■ What is required ■
Convert the material from its first line through the line containing "BACK TO HOME" into a JSON list of strings, with one string per line and blank lines omitted.

= = =

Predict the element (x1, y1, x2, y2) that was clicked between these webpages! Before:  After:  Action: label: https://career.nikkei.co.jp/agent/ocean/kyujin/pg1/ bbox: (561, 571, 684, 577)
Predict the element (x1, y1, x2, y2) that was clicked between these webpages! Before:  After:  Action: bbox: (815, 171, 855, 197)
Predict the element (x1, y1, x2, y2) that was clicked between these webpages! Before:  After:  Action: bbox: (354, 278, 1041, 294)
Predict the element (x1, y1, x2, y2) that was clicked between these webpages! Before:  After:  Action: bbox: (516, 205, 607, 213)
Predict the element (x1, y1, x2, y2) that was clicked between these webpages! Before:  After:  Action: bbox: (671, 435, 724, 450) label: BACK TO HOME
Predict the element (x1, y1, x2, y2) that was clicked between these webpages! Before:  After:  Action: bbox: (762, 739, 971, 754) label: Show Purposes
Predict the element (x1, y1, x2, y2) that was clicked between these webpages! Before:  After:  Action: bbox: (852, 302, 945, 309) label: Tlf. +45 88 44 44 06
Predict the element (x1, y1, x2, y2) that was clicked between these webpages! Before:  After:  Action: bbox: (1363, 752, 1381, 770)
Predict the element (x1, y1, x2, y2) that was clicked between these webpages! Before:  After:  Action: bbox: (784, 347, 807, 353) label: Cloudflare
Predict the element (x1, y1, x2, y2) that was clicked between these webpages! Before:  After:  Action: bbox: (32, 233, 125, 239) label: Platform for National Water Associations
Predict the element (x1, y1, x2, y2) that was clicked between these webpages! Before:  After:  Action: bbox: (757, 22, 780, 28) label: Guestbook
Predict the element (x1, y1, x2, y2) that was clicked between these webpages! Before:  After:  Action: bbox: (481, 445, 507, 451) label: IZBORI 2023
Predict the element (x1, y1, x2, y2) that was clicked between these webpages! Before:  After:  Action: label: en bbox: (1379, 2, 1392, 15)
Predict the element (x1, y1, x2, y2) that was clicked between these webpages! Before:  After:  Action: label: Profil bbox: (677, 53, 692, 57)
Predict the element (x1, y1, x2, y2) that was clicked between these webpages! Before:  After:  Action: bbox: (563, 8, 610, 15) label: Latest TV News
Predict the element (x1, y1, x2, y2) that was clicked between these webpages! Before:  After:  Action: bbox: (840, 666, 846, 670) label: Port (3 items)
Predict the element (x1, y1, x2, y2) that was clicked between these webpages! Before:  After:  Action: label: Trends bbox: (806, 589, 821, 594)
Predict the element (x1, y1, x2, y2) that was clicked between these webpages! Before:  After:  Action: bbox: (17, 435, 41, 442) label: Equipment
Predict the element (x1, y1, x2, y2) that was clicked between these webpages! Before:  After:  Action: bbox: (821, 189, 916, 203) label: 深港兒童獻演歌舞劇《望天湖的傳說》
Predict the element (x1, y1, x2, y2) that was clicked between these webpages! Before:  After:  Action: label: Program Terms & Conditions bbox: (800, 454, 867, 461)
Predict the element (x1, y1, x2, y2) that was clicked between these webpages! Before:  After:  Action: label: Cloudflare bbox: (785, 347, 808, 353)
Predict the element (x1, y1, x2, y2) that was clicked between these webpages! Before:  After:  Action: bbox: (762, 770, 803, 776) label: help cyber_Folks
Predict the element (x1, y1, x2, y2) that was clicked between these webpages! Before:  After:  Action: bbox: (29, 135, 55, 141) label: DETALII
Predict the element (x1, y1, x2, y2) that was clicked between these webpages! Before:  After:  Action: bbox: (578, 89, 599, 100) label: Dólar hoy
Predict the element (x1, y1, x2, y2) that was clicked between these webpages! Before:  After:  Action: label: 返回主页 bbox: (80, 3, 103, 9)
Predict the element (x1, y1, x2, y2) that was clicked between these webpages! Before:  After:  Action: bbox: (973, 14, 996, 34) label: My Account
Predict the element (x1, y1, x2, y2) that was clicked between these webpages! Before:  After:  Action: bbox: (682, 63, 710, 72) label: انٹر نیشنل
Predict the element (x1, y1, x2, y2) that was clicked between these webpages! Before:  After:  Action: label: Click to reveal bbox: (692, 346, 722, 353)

= = =

■ The response ■
[
  "Predict the element (x1, y1, x2, y2) that was clicked between these webpages! Before:  After:  Action: label: https://career.nikkei.co.jp/agent/ocean/kyujin/pg1/ bbox: (561, 571, 684, 577)",
  "Predict the element (x1, y1, x2, y2) that was clicked between these webpages! Before:  After:  Action: bbox: (815, 171, 855, 197)",
  "Predict the element (x1, y1, x2, y2) that was clicked between these webpages! Before:  After:  Action: bbox: (354, 278, 1041, 294)",
  "Predict the element (x1, y1, x2, y2) that was clicked between these webpages! Before:  After:  Action: bbox: (516, 205, 607, 213)",
  "Predict the element (x1, y1, x2, y2) that was clicked between these webpages! Before:  After:  Action: bbox: (671, 435, 724, 450) label: BACK TO HOME"
]